= John H. Oswald =

Scottish marine and landscape artist

John Hony Oswald (1829-1899) was a 19th-century Scottish marine and landscape artist. He is frequently confused with John Hervey Oswald (1843–1895) who was also an artist.

At baptism he was named John Oswald (However, subsequently he used the middle name "Hony" which was mistakenly intended to honour his paternal grandmother Elisabeth Hoy). Various transcription errors of handwritten scripts have led to him being recorded as John Henry or John Hervey.

==Life==
He was born in Limerick in Ireland in early 1829 (The Baptismal Record of the Presbyterian Congregation of Limerick). His father was a Scottish coachman presumably working in the Limerick area at the time.

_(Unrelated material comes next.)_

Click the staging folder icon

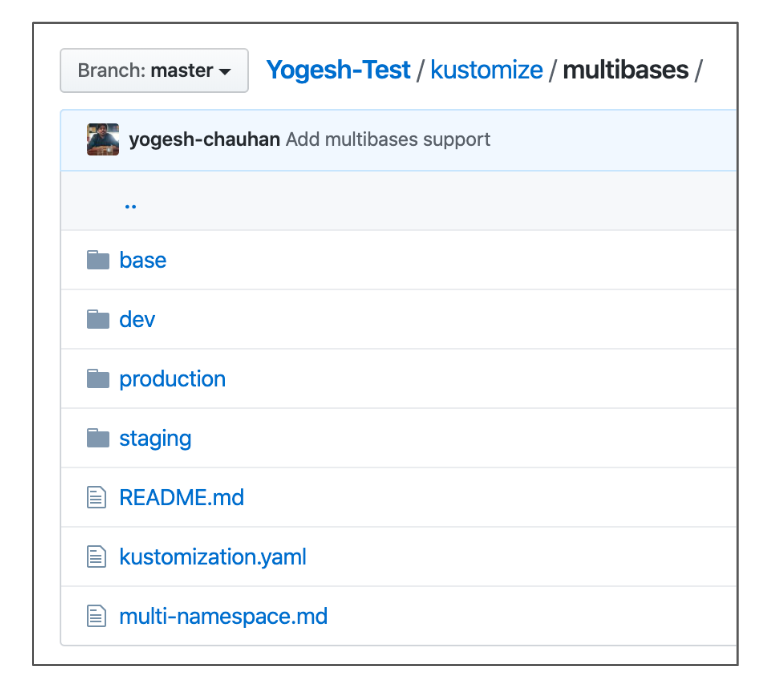[x=98, y=438]
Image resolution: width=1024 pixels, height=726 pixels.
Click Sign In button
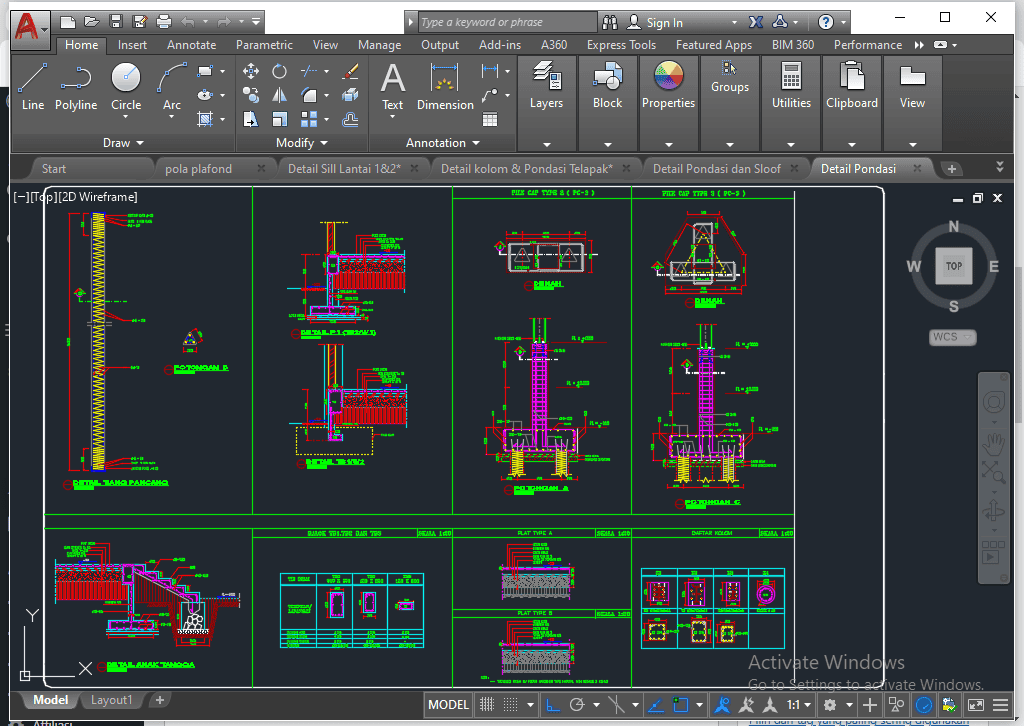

His parents returned to Edinburgh in Scotland in 1831. His early employment was as a coach painter (Scottish Census Records). He travelled around Europe in the late 1840s. His father is thought to be the Rev John Oswald who was a teacher at George Heriot's School in Edinburgh from around 1832.

He lived for many years at 28 London Street, a large Georgian townhouse in Edinburgh's Second New Town. His brother's niece was his housekeeper (Mary Oswald, also an artist).

He is buried in Warriston Cemetery.

==Works==
He exhibited paintings at the Royal Scottish Academy, the Glasgow Institute, the Royal Academy, the Royal Hibernian Academy, the Royal Society of Oil Painters and other venues.

- Edinburgh from Burntisland

==Family==
He was the uncle of John Hoy Oswald who was born in Edinburgh in 1875 He is presumed the father of John Henry Oswald born in Edinburgh around 1885 who emigrated to New South Wales and fought in the First World War.